One of the countries
where DREAM has been particularly successful is Malawi. Known as Project Malawi, the
government has integrated DREAM into its national HIV/AIDS response and collaborates
with an array of international NGOs and faith-based groups.
“The Malawi approach
is very unique because it is integrated into the ongoing national HIV/AIDS response,
but it has also created a public-private partnership,” says Mary Shawa, Principal
Secretary for HIV/AIDS and Nutrition at the Office of the President and Cabinet of
the Republic of Malawi.
The country now has ten DREAM centres and four laboratories
for testing.
Project Malawi still faces challenges, like access to DREAM centres
in rural areas and lack of new technologies. But Shawa says that stigma is not one
of the challenges.
“I have told my staff, ‘Yes we are all HIV-positive,’ because
in your own family you have lost people, whom we have buried due to AIDS, and you
have relatives who are HIV-positive.
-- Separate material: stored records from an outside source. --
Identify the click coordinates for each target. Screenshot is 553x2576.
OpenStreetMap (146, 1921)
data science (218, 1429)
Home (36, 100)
It means you are living with HIV. So we are all
at risk and we are all positive. That’s how we tend to overcome HIV stigma.”
Shawa
went on to say that the Catholic Church has been a strong partner in the country’s
AIDS response.
“They were the first to start the ART treatment in the country
before the government had organized itself to start the treatment,” she told Vatican
Radio. “A lot of work they have done has been used as learning ground for the ongoing
programmes that are taking place now.”